DIFFERENZE È tutto collegato. Nuovi stadi portano più gente, più gente porta più ricavi, più ricavi portano più qualità tecnica. A casa nostra la Juve ne è l'esempio: nella prima stagione allo Juventus Stadium, inaugurato nell'agosto 2011, la media spettatori è passata dai 22 mila dell'Olimpico a quasi 38 mila, con 21 sold out su 23 partite; i ricavi sono quasi triplicati, da 11,6 a 31,8 milioni. Un circolo virtuoso che sta proseguendo quest'anno, col +30 per cento di proventi netti dagli abbonamenti e i 4,8 milioni incassati nel primo trimestre (1,7 nel 2011-12) da museo, tour e attività extrasportive organizzate nell'impianto durante la settimana. Il tutto, sul piano tecnico, accompagnato dalla riconquista dello scudetto. All'estero, i numeri dell'Arsenal sono impressionanti. Nel 2006-07, traslocando da Highbury all'Emirates, raddoppiò l'affluenza (da 38 a 60 mila, con 41 mila tifosi in lista d'attesa per un abbonamento) e il giro d'affari (da 64 a 135 milioni) entrando per la prima volta nella top five della classifica delle società più ricche d'Europa realizzata da Deloitte.
PICCOLI ESEMPI Beninteso, lo stadio è un affare per tutti, non solo per le grandi squadre. A patto che il progetto sia commisurato alle esigenze della comunità e del territorio.

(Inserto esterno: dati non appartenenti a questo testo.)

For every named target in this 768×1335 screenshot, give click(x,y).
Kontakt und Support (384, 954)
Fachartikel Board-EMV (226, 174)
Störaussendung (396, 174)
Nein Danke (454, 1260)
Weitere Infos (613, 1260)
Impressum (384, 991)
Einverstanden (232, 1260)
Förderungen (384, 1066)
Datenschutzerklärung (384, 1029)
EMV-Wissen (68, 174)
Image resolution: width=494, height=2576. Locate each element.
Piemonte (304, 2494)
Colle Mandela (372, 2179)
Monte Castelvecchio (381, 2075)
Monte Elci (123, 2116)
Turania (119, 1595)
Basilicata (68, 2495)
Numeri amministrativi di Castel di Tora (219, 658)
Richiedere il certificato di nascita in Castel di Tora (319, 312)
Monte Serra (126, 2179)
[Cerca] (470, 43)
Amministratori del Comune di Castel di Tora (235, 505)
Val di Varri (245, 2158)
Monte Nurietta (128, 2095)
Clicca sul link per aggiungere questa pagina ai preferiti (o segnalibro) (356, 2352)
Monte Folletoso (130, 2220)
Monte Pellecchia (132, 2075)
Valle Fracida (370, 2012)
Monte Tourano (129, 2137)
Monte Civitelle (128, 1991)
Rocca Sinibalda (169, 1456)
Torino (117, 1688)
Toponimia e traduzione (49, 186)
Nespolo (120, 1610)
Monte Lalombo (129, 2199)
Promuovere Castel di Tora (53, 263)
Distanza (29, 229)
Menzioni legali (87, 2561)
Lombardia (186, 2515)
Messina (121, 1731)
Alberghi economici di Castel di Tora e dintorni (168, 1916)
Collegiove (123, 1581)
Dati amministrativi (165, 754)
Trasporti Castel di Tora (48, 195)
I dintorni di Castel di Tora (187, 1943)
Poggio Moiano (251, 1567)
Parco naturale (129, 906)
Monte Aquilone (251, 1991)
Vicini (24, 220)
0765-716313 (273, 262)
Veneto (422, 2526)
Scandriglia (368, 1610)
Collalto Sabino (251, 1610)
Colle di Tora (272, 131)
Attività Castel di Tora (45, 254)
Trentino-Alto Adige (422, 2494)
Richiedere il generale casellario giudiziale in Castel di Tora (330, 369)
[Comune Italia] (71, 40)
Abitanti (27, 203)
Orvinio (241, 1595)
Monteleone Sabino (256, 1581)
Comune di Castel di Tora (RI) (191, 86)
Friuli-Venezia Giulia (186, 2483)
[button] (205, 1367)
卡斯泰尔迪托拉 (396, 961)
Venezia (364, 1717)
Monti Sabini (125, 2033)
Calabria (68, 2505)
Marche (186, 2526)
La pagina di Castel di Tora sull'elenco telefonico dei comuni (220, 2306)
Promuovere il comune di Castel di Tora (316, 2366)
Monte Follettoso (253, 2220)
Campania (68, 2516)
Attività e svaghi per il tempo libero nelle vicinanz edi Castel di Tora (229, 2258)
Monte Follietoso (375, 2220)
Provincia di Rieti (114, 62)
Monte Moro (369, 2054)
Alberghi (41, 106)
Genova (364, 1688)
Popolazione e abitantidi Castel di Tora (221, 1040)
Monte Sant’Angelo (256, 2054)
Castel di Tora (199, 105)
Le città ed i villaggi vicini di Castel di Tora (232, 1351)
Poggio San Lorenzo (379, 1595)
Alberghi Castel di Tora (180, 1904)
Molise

Se l'investimento in infrastrutture, in un sistema così volatile come quello calcistico, non fosse conveniente, i club inglesi non avrebbero investito 3,1 miliardi di sterline tra il 1992 e il 2011. E non solo l'Arsenal o il Manchester City, che lasciando Maine Road ha visto subito raddoppiare i ricavi. Il Brighton & Hove Albion militava in League One (la terza serie) quando ha iniziato a costruire il suo stadio, costato 98 milioni di sterline. Ne è valsa la pena: +172 per cento di spettatori e 89 per cento di riempimento. Anche in Germania i piccoli casi di successo si sprecano. L'Augsburg, ad esempio, passando nel 2009 nella nuova Sgl Arena, ha incrementato i ricavi al botteghino del 138 per cento. Si stanno ripagando benissimo i 70 milioni spesi per la nuova casa dell'Hoffenheim: il fatturato si è decuplicato e i 30 mila posti (il vecchio impianto ne conteneva 6 mila) sono occupati per il 97 per cento.
IN ATTESA DELLA LEGGE Le squadre italiane prendano appunti. E ora che la legge sugli stadi è stata definitivamente affossata in Parlamento (se ne riparlerà, chissà, nella prossima legislatura), è bene che si rimbocchino le maniche e s'inventino qualcosa. Prima che sia davvero troppo tardi.